Recently Gamma Knife radiosurgery and MRI-guided focused ultrasound ventro-oral thalamotomy has also been reported., Gamma knife radiosurgery (GKRS) and MRI guided focused ultrasound are both non-invasive ways of lesioning. However, it is not possible to deliver a test dose to confirm the optimal position of the nucleus during the procedure in GKRS. Moreover, there is risk of unexpected lesion expansion with GKRS, which can lead to permanent motor/sensory deficits. Long term results of GKRS are available in movement disorders unlike MRI guided focused ultrasound.

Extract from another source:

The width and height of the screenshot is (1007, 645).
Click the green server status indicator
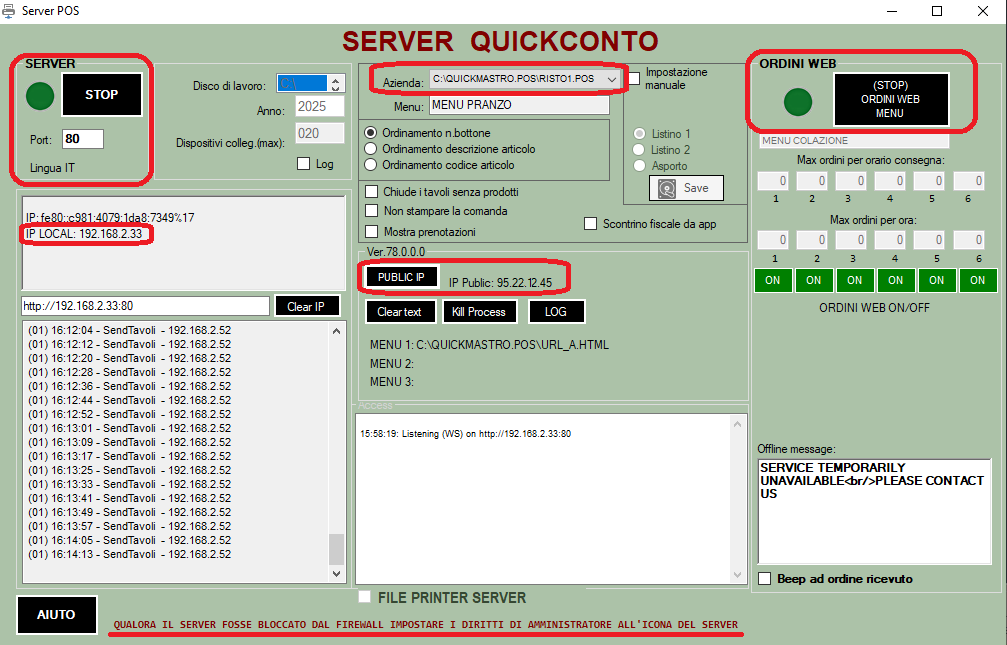(40, 96)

DBS has promising results in MD in a recent series. DBS has the advantage over thalamotomy as electrical stimulation is reversible and controllable and no permanent lesion is created. Another advantage of DBS over thalamotomy is that it can safely be done in patients requiring bilateral stimulation, as there are concerns of severe speech abnormalities with bilateral thalamotomy. Though there are reports suggesting that bilateral thalamotomy is well tolerated especially after the advent of CT and MRI and by limiting the size of lesioning to 100 mm3. The limitations of DBS include risk of infection and hardware complications (lead fractures and migrations), implantable pulse generator malfunction, and the need to replace non-functioning batteries. Besides, DBS requires intensive post-surgical calibrations requiring multiple hospital visits.

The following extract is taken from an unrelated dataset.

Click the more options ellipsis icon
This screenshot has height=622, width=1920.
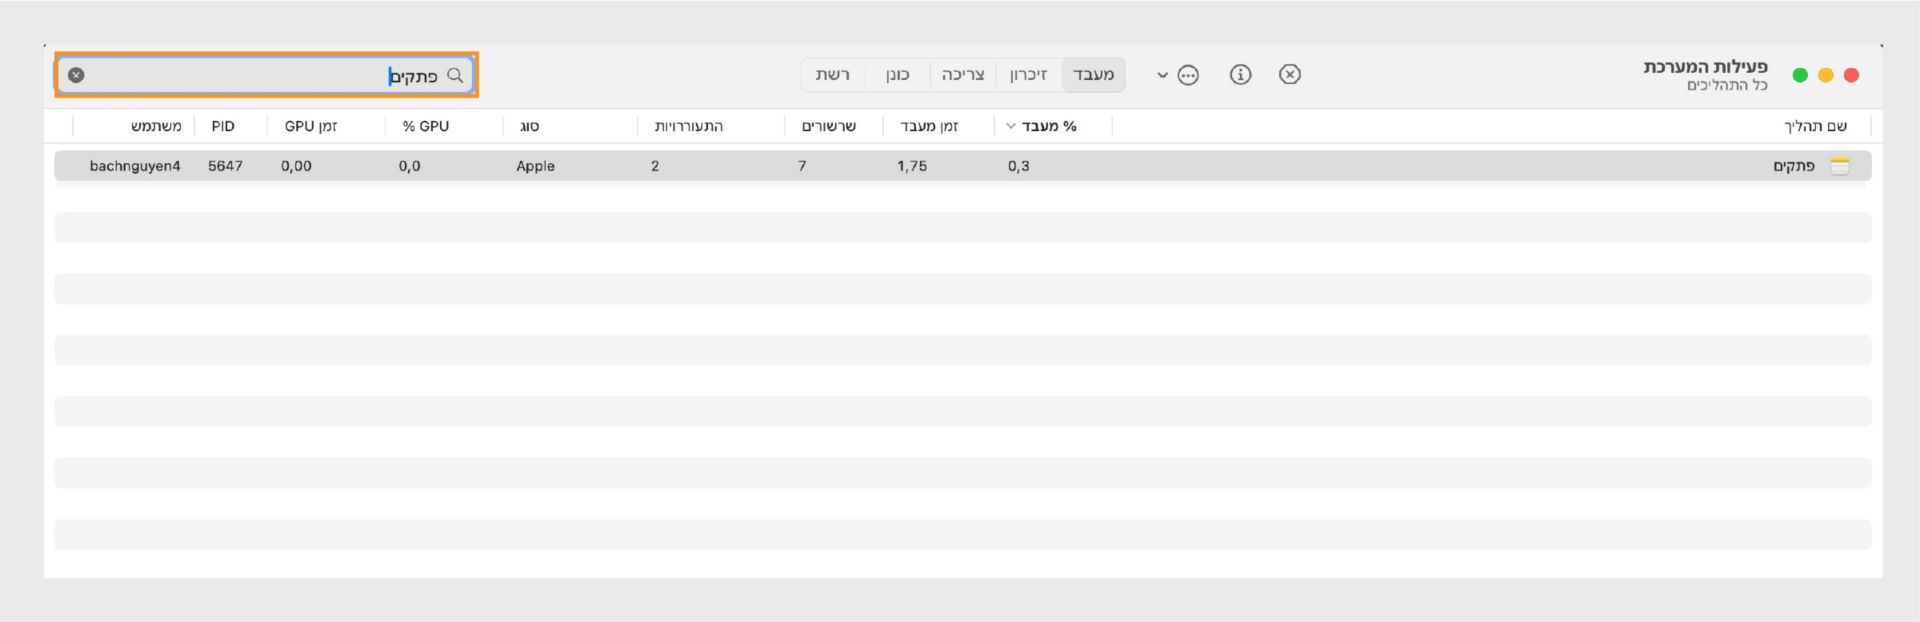1188,75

Apart from these invasive lesioning surgical techniques, transcranial direct current stimulation has offered encouraging results. Good results have also been seen in patients with FTSD following motor retraining assisted by bi-hemispheric, non-invasive brain stimulation via transcranial direct current stimulation to the motor cortex and anodal transcranial direct current stimulation targeting the cerebellum.